At the time that my dad was stripped of his press credentials and work visa, my mother and siblings back in Ramallah were forced to accept their own Israeli-issued ID cards. Incredibly, my mother was given a Gaza ID despite being born abroad, raised in the West Bank and still owning a copy of her original West Bank ID! She now lives in constant fear of arrest and deportation by Israeli troops; if she were to leave the West Bank she would also be banned from returning to our family and home in Ramallah.
Meanwhile my brother and sister, who were both born in the UK and are now university students, have bizarrely been issued with West Bank ID cards, even though their parents and older brother were given Gaza IDs.
As a result of all of this, our family has been torn apart. My father is finally out of Gaza, but he is unable to see his children unless they travel abroad to meet him. My mother is in the West Bank, afraid to even leave Ramallah and risk being detained and deported at an Israeli army checkpoint. She is unable to leave the West Bank while my father and I are unable to enter. We don't know how long it will be before we can see each other again -- the Israeli authorities have said that they will not change my mother's ID.

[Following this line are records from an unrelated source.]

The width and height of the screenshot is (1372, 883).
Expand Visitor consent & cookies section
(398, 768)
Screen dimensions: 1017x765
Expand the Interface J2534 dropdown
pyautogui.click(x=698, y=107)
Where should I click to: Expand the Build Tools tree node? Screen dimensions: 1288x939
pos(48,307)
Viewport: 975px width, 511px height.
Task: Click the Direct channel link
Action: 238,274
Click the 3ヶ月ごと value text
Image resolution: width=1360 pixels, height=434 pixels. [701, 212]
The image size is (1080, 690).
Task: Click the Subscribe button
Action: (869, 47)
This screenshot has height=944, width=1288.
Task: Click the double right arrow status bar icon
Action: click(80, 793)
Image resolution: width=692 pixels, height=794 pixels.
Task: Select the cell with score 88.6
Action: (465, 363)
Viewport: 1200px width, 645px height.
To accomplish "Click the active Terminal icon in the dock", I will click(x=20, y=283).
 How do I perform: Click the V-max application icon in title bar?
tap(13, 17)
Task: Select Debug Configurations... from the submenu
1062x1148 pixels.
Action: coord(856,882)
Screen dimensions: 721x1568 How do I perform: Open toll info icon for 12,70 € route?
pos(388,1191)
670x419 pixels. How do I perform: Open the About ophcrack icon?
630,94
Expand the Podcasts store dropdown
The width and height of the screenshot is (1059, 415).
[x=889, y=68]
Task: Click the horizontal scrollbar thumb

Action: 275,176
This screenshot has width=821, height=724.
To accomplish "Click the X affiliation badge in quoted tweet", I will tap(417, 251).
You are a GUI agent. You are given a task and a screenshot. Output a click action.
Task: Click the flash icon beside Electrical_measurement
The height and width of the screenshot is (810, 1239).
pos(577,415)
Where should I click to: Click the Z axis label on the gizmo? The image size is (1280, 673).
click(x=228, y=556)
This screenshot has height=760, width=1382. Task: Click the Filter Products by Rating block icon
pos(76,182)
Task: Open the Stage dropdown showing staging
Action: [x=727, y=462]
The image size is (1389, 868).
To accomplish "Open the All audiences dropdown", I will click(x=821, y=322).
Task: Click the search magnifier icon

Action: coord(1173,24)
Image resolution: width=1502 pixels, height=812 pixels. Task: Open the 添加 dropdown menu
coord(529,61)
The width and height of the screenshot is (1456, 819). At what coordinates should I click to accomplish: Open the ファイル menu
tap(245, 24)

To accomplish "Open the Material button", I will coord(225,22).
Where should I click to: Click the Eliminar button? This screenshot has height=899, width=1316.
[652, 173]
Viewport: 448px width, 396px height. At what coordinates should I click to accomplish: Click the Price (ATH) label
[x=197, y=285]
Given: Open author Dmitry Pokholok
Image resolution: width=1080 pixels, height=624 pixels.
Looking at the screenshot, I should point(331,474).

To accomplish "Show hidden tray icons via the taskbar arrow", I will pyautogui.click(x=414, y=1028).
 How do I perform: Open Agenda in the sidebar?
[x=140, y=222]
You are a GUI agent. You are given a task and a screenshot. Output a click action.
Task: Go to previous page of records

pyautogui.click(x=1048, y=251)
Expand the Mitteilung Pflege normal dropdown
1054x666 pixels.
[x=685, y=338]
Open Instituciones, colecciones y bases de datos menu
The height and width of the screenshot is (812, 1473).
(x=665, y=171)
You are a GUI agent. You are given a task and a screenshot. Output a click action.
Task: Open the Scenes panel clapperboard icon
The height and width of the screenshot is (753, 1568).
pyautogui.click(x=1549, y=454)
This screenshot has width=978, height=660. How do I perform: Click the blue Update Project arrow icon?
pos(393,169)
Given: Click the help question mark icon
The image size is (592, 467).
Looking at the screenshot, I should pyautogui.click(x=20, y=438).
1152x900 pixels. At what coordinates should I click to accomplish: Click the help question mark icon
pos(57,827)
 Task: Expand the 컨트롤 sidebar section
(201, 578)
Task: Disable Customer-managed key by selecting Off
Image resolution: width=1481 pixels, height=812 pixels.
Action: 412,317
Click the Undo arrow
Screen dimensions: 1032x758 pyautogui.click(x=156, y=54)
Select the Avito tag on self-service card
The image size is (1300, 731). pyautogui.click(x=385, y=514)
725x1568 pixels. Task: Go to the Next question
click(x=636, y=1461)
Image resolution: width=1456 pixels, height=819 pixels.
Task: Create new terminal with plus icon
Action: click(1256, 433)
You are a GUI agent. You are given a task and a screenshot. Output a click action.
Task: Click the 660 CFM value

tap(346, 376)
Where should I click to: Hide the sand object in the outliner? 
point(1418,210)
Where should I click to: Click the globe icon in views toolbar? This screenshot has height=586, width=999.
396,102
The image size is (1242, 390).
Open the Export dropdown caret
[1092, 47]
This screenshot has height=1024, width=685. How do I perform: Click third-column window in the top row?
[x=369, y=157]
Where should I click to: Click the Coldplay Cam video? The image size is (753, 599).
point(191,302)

Israel has treated my family like criminals for being Palestinians. We have been punished, displaced and deprived from each other's company. Our extended family was torn from its land in 1948 and expelled to refugee camps. In the 1990s, Israel's policy of closure solidified our separation, particularly from my father's side in Gaza. Now Israel's racist and draconian demographic policies have separated my parents, my siblings and myself, just like they separate Jerusalemites who wish to marry other Palestinians from the West Bank, or Palestinian citizens of Israel who are legally barred from marrying Palestinians from the West Bank and Gaza.
This is one of the many faces of the ongoing Nakba today, and I urge more individuals and families who have suffered like this to speak out. The world must realize the true nature of Israeli apartheid, and the cruel separation of families is one more reason why Israel must be boycotted.
Mohammad Alsaafin is from the Palestinian village of Fallujah, ethnically cleansed by Israeli forces in 1949. He was born in the Khan Younis refugee camp and lived in the UK and US, before moving back to Palestine to study at Birzeit University.